▶ [Instructions to follow]
Return every line in the entries below where the word "height" shows up.

▶ [Dataset entries]
<<<<

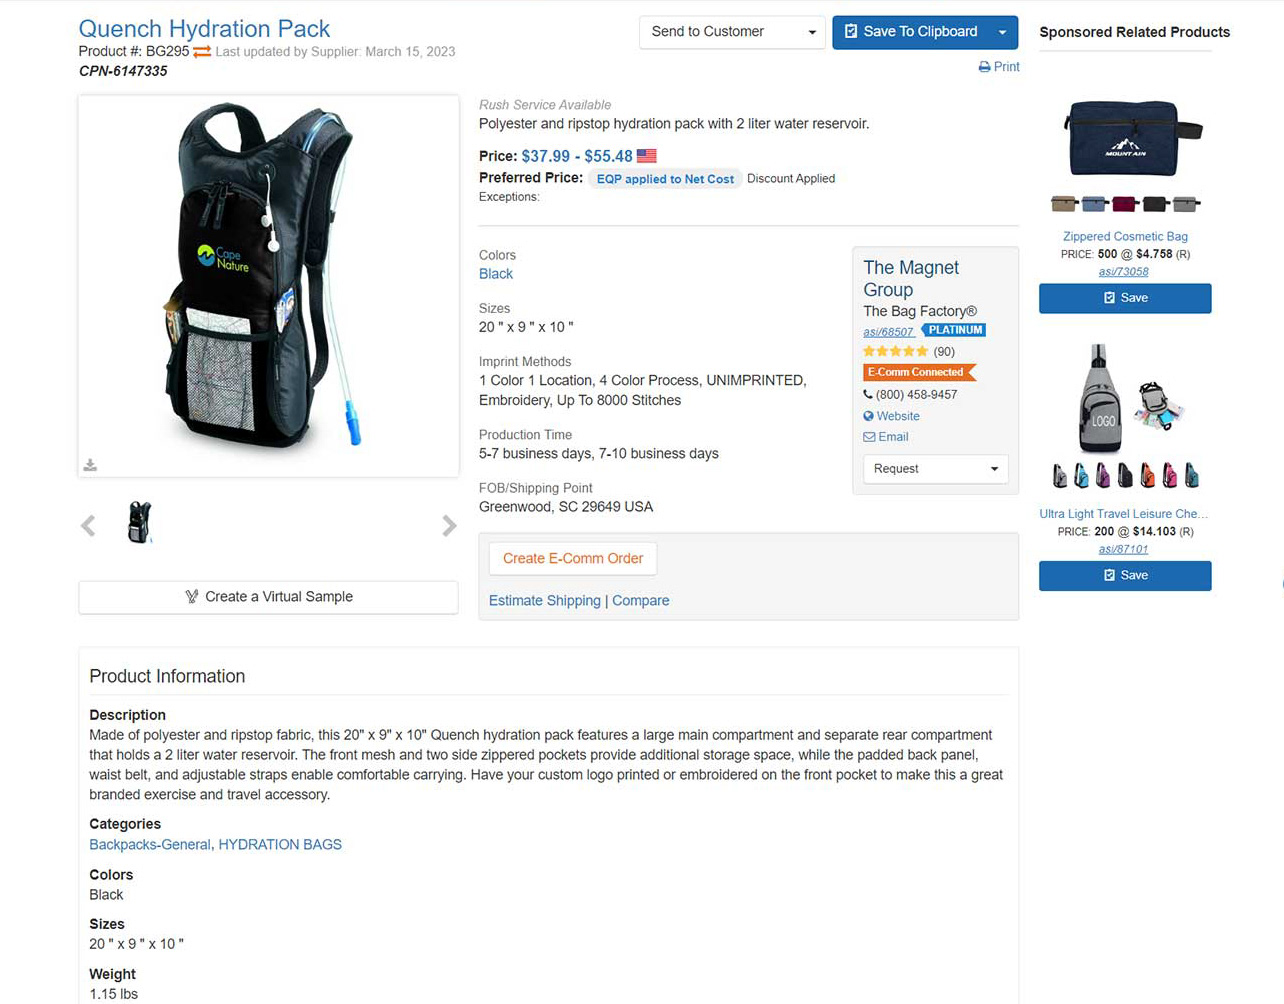The image size is (1284, 1004).
Task: Click Create E-Comm Order button
Action: tap(573, 559)
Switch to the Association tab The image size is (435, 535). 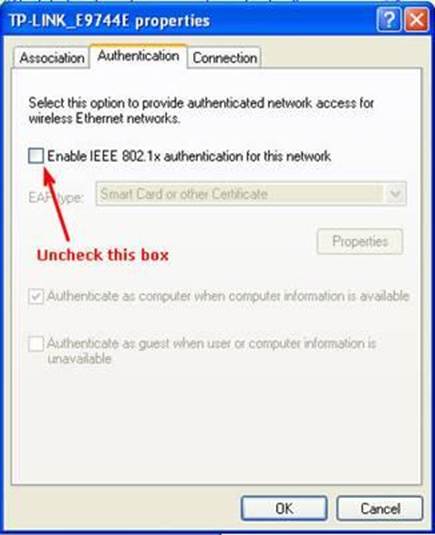tap(52, 58)
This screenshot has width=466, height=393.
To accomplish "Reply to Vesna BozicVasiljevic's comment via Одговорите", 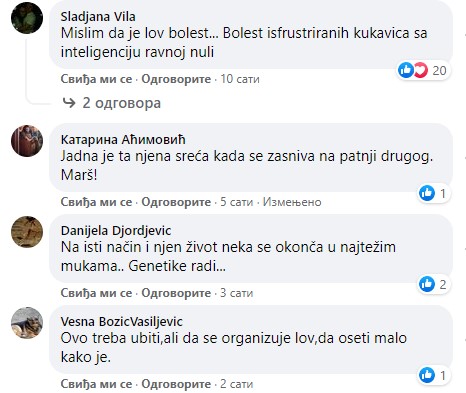I will tap(176, 384).
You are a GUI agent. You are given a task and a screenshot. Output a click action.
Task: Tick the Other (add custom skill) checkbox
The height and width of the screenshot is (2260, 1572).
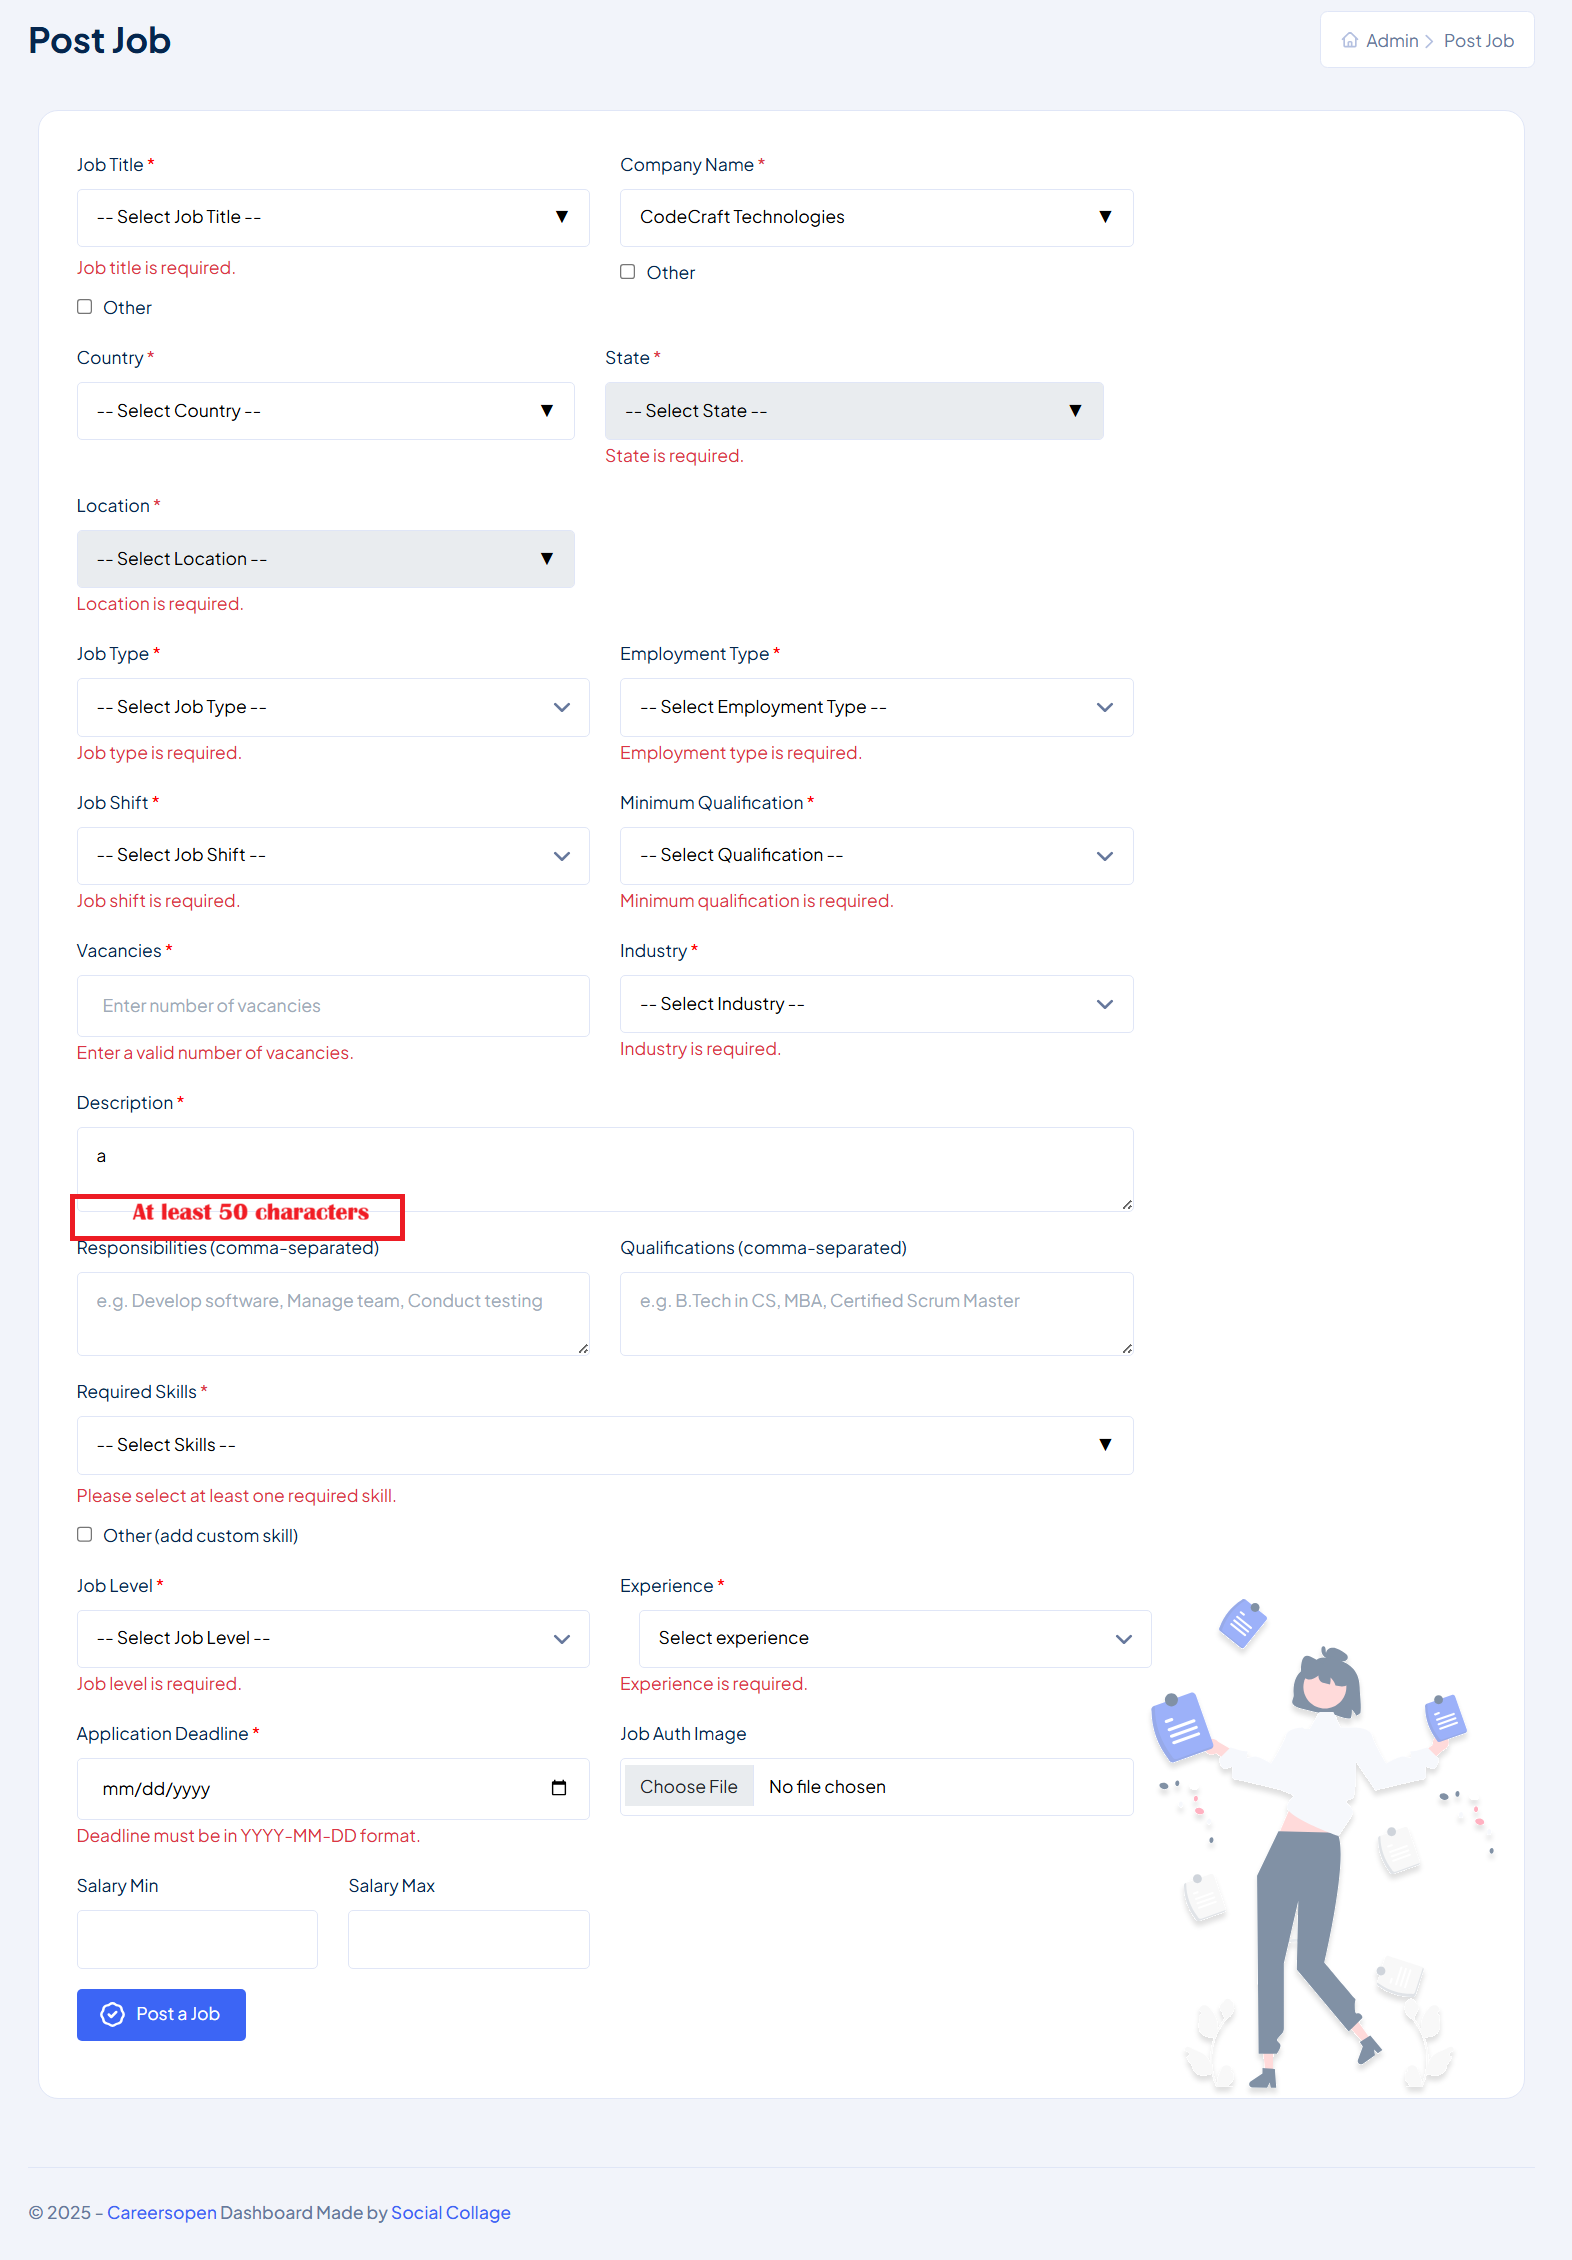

>>>>

▶ [Solution for this problem]
This screenshot has width=466, height=393.
The height and width of the screenshot is (2260, 1572).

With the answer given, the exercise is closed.